> **SET TASK 1**
In the article on child marriage in Mozambique, rewrite the part that opens with the words containing "Married off in" and closes with "in October, above.", replacing "daughters" with "girls".

Married off in Mozambique

Fearful of teen pregnancy, families give away their daughters early

Fearful of teen pregnancy, families give away their daughters early
Olinda with her 1-year-old child in October, above.

Olinda dropped out of school after giving birth to her first child. She was in the seventh grade. Like many girls in this village in southern Mozambique, she had hopes of becoming a teacher; now, she wishes the same for her daughter.

Olinda had become pregnant at 14. (At the request of the nonprofit group that works with Olinda and assisted Al Jazeera with this story, her real name has been withheld). After her boyfriend disappeared, Olinda’s brother arranged her marriage, to a boy a year older than her. His parents wanted him to wed before he impregnated someone and was forced to pay a fine to the girl’s family, as is the custom here. Olinda’s mother was already dead and her father didn’t object to her wedding. “He said it was good if I got married, because he could not afford to look after me,” she says.

Olinda’s story is not unusual. Teenage pregnancy is a widespread problem in the developed and the developing world. But in this coastal country in southern Africa, it is often accompanied by early marriage, which, studies show, sets a girl up for a life of extreme poverty and deprivation. According to Girls Not Brides, a global coalition of nonprofits aimed at ending child marriage, girls who marry before the age of 18 are at greater risk of contracting HIV/AIDS and of experiencing domestic violence. They are also less likely to be educated and have economic opportunities, thus perpetuating the cycle of impoverishment for their families.

> **SET TASK 2**
Please put the entries, from the line containing "You are a computer-use agent." through the end of the entries, into a Markdown table with the columns Index and Entry, one numbered row per line, skipping blank lines and leaving out the pictures.

> **STORED RECORDS**
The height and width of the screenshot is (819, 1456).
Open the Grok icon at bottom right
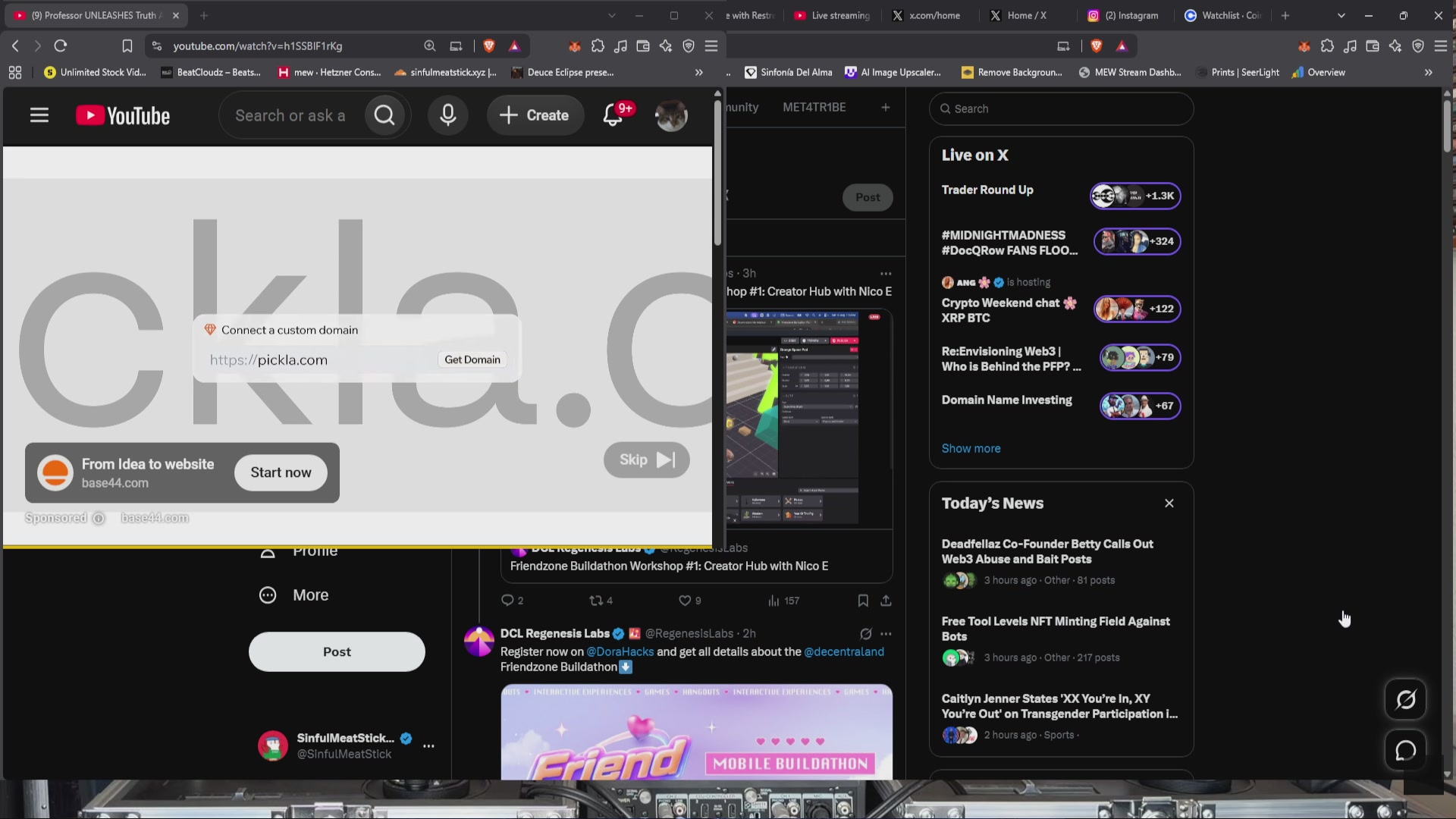pyautogui.click(x=1405, y=699)

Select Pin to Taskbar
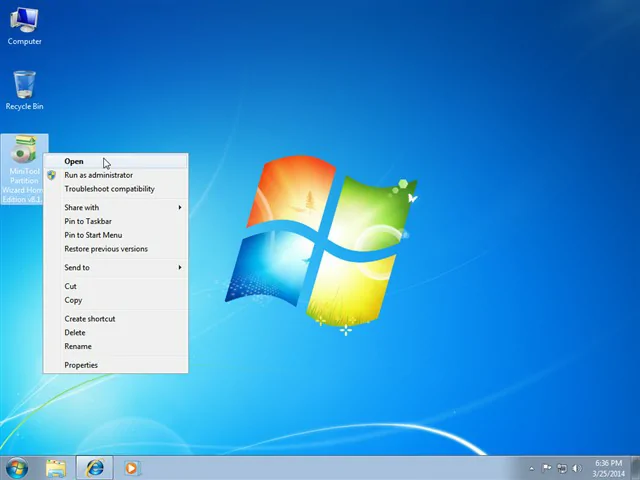pos(88,221)
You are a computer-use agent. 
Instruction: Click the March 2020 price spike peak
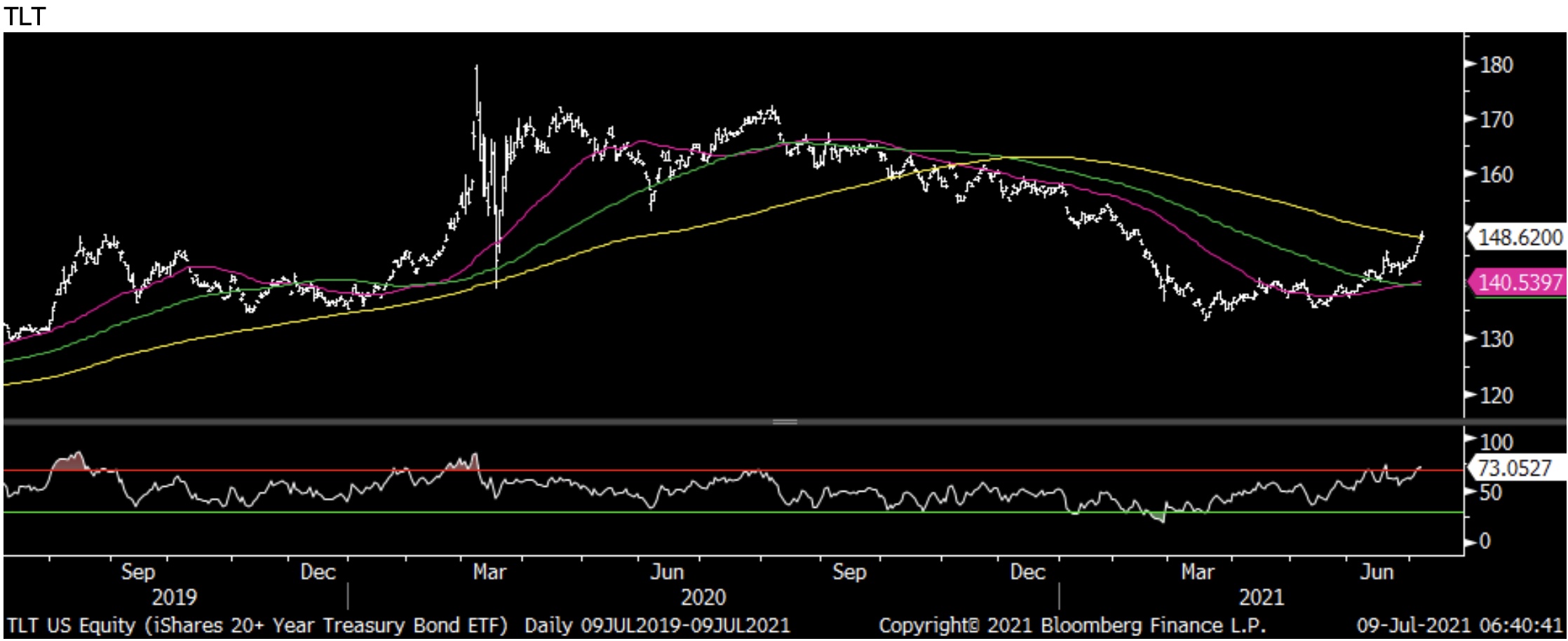pyautogui.click(x=477, y=68)
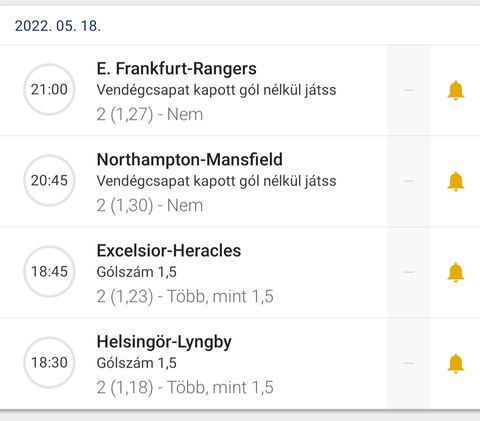The height and width of the screenshot is (421, 480).
Task: Open the Excelsior-Heracles match title
Action: click(x=169, y=251)
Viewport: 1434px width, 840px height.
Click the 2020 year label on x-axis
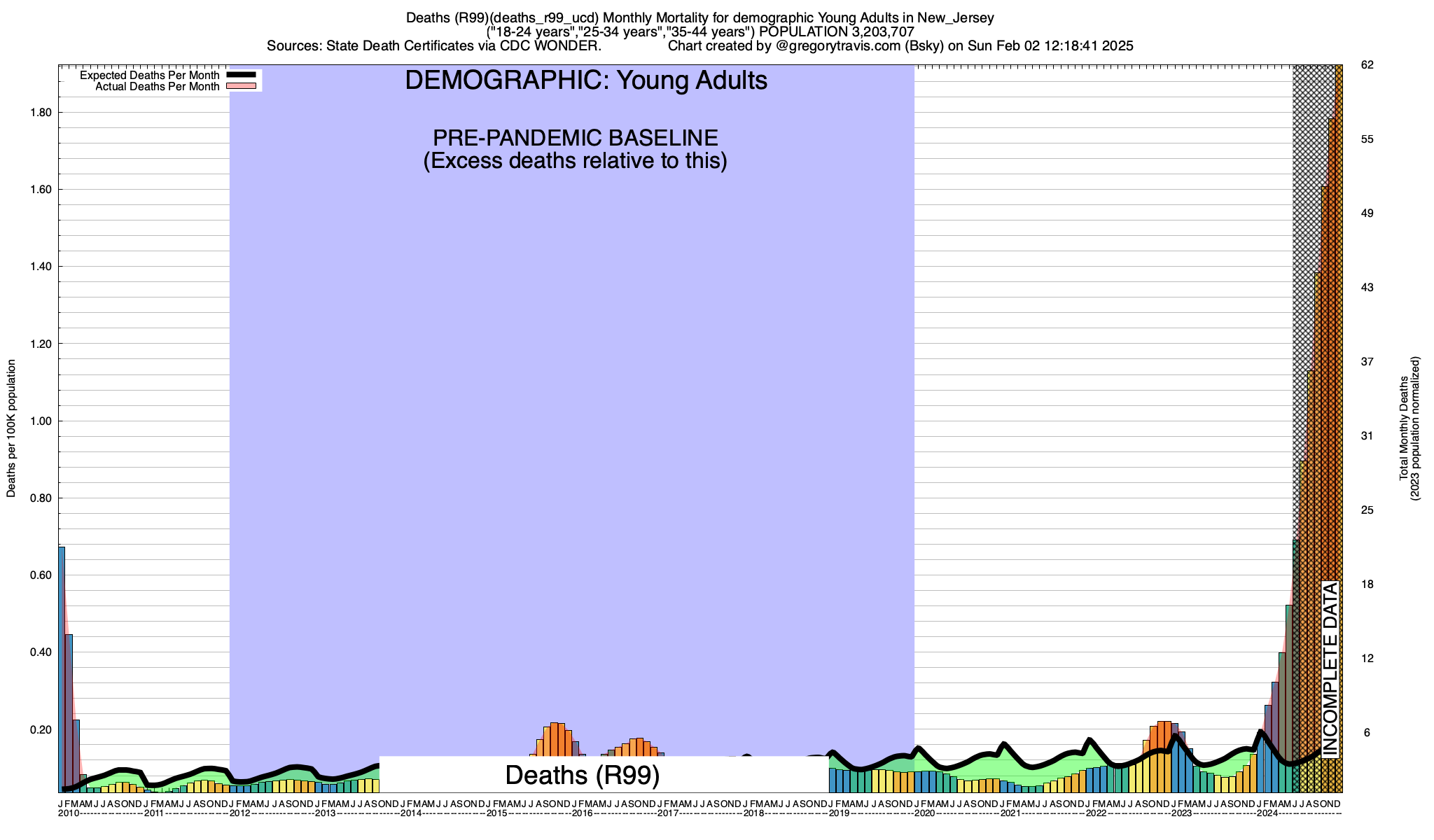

> **CORRECT RESULT 1**
Married off in Mozambique

Fearful of teen pregnancy, families give away their girls early

Fearful of teen pregnancy, families give away their girls early
Olinda with her 1-year-old child in October, above.

> **CORRECT RESULT 2**
| Index | Entry |
|---|---|
| 1 | You are a computer-use agent.  |
| 2 | Instruction: Click the March 2020 price spike peak |
| 3 | pyautogui.click(x=477, y=68) |
| 4 | The height and width of the screenshot is (421, 480). |
| 5 | Task: Open the Excelsior-Heracles match title |
| 6 | Action: click(x=169, y=251) |
| 7 | Viewport: 1434px width, 840px height. |
| 8 | Click the 2020 year label on x-axis |